** Opening RECORDS SUPPLIED block **
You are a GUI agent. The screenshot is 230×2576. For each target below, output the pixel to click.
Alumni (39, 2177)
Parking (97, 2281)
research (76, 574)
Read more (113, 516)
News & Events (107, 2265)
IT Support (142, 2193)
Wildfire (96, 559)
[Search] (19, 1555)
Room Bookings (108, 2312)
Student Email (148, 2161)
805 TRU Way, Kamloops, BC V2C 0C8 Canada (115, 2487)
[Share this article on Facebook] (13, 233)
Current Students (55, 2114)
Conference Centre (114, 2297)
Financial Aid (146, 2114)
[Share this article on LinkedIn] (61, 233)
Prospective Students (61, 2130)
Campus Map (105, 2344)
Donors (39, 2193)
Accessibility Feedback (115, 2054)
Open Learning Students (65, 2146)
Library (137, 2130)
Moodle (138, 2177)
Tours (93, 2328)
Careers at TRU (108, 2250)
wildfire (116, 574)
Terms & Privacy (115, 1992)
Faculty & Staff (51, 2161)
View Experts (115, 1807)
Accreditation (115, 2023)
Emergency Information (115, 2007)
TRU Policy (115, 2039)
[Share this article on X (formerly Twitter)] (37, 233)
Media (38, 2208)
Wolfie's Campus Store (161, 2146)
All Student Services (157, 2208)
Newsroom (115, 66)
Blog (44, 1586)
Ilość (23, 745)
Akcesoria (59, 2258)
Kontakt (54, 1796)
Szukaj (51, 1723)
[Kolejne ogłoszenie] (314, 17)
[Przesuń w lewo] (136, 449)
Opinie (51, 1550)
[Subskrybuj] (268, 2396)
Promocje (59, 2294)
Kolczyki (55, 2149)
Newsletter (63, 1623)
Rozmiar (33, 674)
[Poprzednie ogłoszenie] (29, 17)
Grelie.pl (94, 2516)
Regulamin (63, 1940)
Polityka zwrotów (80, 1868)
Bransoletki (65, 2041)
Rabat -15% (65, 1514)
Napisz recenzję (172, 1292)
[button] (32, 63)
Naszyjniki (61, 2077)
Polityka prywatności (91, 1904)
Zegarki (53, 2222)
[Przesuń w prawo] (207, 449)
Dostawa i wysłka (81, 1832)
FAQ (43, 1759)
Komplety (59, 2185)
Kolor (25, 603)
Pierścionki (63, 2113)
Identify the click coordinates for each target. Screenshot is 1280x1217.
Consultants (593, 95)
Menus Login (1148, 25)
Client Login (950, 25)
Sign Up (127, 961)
** Closing RECORDS SUPPLIED block **
Looking at the data above, write out exactly the lines that start at the one containing "[Poprzednie ogłoszenie] (29, 17)" and end at the one containing "Komplety (59, 2185)"; include both and nothing beyond.

EXERCISE OUTPUT
[Poprzednie ogłoszenie] (29, 17)
Grelie.pl (94, 2516)
Regulamin (63, 1940)
Polityka zwrotów (80, 1868)
Bransoletki (65, 2041)
Rabat -15% (65, 1514)
Napisz recenzję (172, 1292)
[button] (32, 63)
Naszyjniki (61, 2077)
Polityka prywatności (91, 1904)
Zegarki (53, 2222)
[Przesuń w prawo] (207, 449)
Dostawa i wysłka (81, 1832)
FAQ (43, 1759)
Komplety (59, 2185)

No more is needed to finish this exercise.